Fondi altamente insufficienti, bilanci illeggibili e non trasparenti, soldi dispersi tra i ministeri, mancanza di un progetto. Questo l`allarmante quadro che emerge dal «libro bianco sulle politiche pubbliche di cooperazione allo sviluppo» presentato ieri dalla campagna Sbilanciamoci!.

I dati emersi sono preoccupanti tanto da far precipitare l`Italia al terzultimo posto tra i paesi mondiali che investono risorse sugli aiuti allo sviluppo. Peggio di noi solo Grecia e Stati Uniti. Gli impegni presi in tante sedi internazionali sono stati ad oggi disattesi.
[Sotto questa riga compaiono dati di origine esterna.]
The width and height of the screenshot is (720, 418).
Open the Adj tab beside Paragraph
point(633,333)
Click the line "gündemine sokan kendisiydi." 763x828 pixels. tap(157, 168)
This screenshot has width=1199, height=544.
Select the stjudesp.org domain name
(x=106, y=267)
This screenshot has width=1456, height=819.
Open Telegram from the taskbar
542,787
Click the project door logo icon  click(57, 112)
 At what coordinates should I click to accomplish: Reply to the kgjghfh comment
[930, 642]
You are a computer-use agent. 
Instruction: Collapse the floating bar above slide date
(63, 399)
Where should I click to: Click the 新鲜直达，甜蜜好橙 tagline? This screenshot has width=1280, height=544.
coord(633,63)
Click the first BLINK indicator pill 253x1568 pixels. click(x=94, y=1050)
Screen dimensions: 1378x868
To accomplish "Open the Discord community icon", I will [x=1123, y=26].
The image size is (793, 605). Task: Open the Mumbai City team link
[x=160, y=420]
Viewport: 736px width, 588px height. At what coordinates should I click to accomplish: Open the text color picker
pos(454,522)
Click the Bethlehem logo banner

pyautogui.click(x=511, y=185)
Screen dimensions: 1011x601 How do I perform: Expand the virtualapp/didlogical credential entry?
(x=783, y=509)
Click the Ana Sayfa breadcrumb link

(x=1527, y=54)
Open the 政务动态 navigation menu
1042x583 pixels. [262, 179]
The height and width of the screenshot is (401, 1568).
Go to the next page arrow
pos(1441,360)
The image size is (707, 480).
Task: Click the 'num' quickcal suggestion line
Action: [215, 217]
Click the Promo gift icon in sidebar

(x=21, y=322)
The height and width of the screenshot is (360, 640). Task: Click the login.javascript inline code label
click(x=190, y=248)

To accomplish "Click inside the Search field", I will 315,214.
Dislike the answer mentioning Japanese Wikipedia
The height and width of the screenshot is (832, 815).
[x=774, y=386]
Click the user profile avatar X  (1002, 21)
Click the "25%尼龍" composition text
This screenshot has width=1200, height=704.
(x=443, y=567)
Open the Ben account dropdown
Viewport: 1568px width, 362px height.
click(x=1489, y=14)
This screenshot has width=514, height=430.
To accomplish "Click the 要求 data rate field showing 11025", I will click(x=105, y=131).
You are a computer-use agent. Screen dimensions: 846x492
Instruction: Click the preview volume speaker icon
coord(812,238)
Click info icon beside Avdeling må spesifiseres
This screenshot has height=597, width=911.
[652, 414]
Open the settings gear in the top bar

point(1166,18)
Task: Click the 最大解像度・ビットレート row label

In un summit del 1992 di Rio de Jainero si era stabilito che i paesi maggiormente industrializzati investissero lo 0,7% del proprio Pil. Cosa che per l`Italia è rimasta un`utopia, visto che si stanzia solo lo 0,2. Anche se i curatori del libro si rincuorano un po` per il fatto che c`è stato un piccolo miglioramento. «Nell`ultimo Dpef – spiega Tommaso Rondinella, uno dei curatori – si è deciso di portare a circa 4000 miliardi di euro gli Aps (aiuti pubblici allo sviluppo) e si è prevista una road map che porterà nel 2010 a stanziare lo 0,51% del Pil». Anche se poi aggiunge come l`Italia continui a rimanere «assolutamente indietro e che questo è solo l`inizio di un lungo cammino». Il libro bianco denuncia come il 76% dell`Aps sia gestito dal ministero dell`Economia e solo il 22% da quello degli Esteri. Cosa questa non solo «peculiare», visto che c`è un apposito viceministro con la delega alla cooperazione (Patrizia Sentinelli), ma anche differente rispetto ad altri paesi europei.

Così si scopre che il dicastero di Padoa Schioppa ha soldi a palate che però sembrano spesi alquanto male. «Queste risorse – denunciano i curatori del libro – vengono investiti nella cooperazione multilaterale, ovvero si danno fondi ad agenzie dell`Onu, al Fondo Monetario Internazionale e alla Banca Mondiale. Ma il peggio è che fa un servizio di cassa, donando soldi senza indirizzare poi minimamente il progetto». E si sa bene che organismi come la Banca Mondiale, che è quella con cui l`Italia è maggiormente generosa, non remano nella stessa direzione auspicata da Sbilanciamoci! e dagli altri attori sociali, viste le dottrine liberiste che diffonde nel mondo. Poi una precisazione. «Non c`è – denunciano ancora – cooperazione multilaterale ma un rifugio al multilateralismo perché manca una strategia di investimento di quei fondi. Fanno cassa».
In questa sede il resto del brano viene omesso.